> **Action item A**: According to the methods text, why was geographical bias not tested in each SGB? Answer in one to three sentences.
> **Action item B**: Decide whether each statement below agrees with the methods text, answering yes or no and quoting the deciding words. (i) Every statistical test was two-sided. (ii) Significance was defined at Padj < 0.05. (iii) The selected protein-coding genes were annotated with Prokka alone.

> **Text under study**:
__________
Associations between SGBs and disease or age were performed in the same manner as for GWSS clusters in each SGB, with the formula Y (disease or advanced age) = β1SGB1 + β2SGB2 + …βnSGBn + μ, where SGB1, SGB2, … SGBn represent individual SGBs. Owing to the large number of metagenomes associated with each SGB, we did not test for geographical bias in each SGB.
Identification of sweep-specific genes
To identify sweep-specific genes that were specific to each GWSS cluster (genes that are both highly differentiated from other GWSS clusters and missing from sister genomes), we first predicted all protein-coding genes in the CCF and isolate genomes (Prodigal v.2.6.3)76 from each of the isolate-based sweep clusters. The protein-coding genes in each CCF were then pairwise aligned at the protein and nucleotide level (BLAST v.2.15.0+)77, and proteins found in a single CCF were selected as sweep-specific genes. Specifically, the selected proteins had no homologue in the other CCFs after filtering for alignments with over 60% amino acid identity and alignment length. We then required that the genes encoding the selected proteins in each CCF are identical at the nucleotide level in isolate genomes in the corresponding sweep cluster and share less than 60% nucleotide identity and alignment length with sister genomes (up to six isolates that were most closely related to the sweep). Selected protein-coding genes were annotated using EggNOG (emapper v.2.1.12, database v.5.0.2)78 and Prokka (v.1.14.6)79. Finally, to test for COG categories or Pfam families enriched in the sweep-specific gene clusters, annotations of the sweep-specific genes were compared with those in the entire CCFs using a Fisher’s exact test with Bonferroni correction.
Statistical analysis
Statistical analyses and graphical representations were performed in R (v.4.2.1)80 using base R statistical functions and ggplot2 (v.3.5.1)81, ggpubr (v.0.6.0)82, ggtree (v.3.4.4)83, ggtreeExtra (v.1.6.1)84 and ComplexHeatmap (v.2.12.1)85. Correction for multiple testing (Benjamini–Hochberg procedure) was applied when appropriate and significance was defined at Padj < 0.05. All tests were two-sided, except for those assessing functional enrichment of genes specific to GWSS clusters. To access differences between two groups, Student’s t-test was performed on data that passed the Shapiro–Wilk normality test; otherwise, a Wilcoxon rank-sum test was performed. Correlations were assessed with Spearman’s tests. All geographical biases in the datasets were accessed either with a chi-squared test or a Fisher’s exact test.
Ethical compliance
For the Austrian isolate collection, study approval was granted by the ethics committee of the Medical University of Vienna (EK-Nr: 1617/2014, 1910/2019). All study participants gave written informed consent before study inclusion. The study was conducted in accordance with the ethical principles of the Declaration of Helsinki. The analysis of the Global Microbiome Conservancy isolate dataset was conducted with authorized access to data from the database of Genotypes and Phenotypes (accession phs002235.v1.p1) under approval from the US National Human Genome Research Institute.
Reporting summary
Further information on research design is available in the Nature Portfolio Reporting Summary linked to this article.
__________
> **Supplied records**:
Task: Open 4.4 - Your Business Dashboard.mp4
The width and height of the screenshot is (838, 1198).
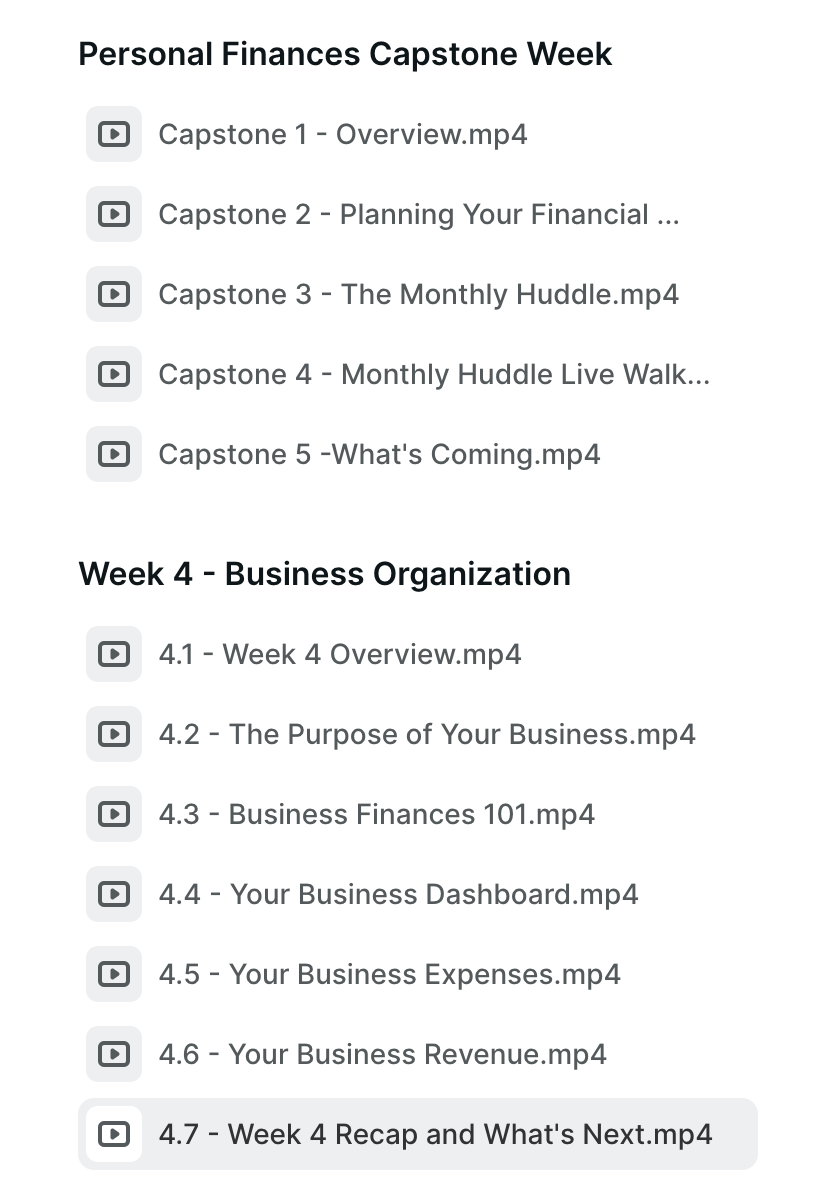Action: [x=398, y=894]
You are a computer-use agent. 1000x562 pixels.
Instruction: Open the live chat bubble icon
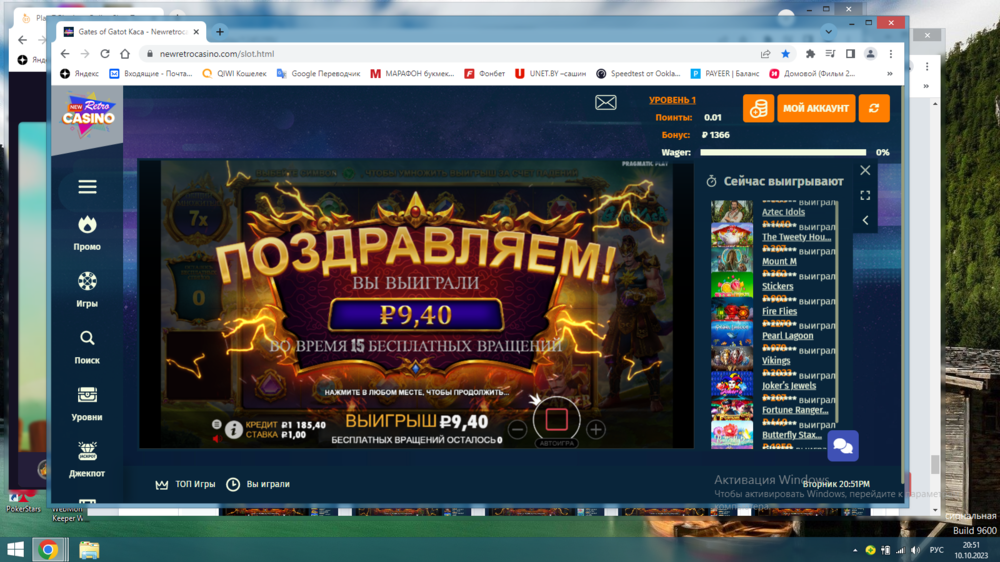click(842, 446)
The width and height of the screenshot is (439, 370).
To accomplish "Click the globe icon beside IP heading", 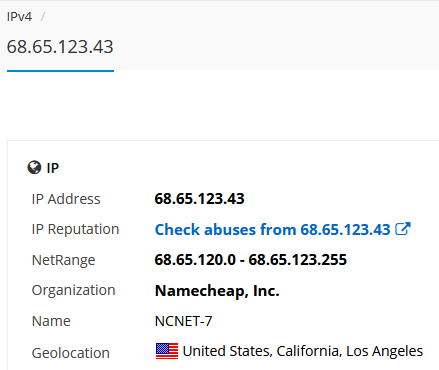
__________
> **Solution A**: Geographical bias was not tested in each SGB because a large number of metagenomes is associated with each SGB.

> **Solution B**:
(i) No: "All tests were two-sided, except for those assessing functional enrichment of genes specific to GWSS clusters."
(ii) Yes: "significance was defined at Padj < 0.05"
(iii) No: "Selected protein-coding genes were annotated using EggNOG"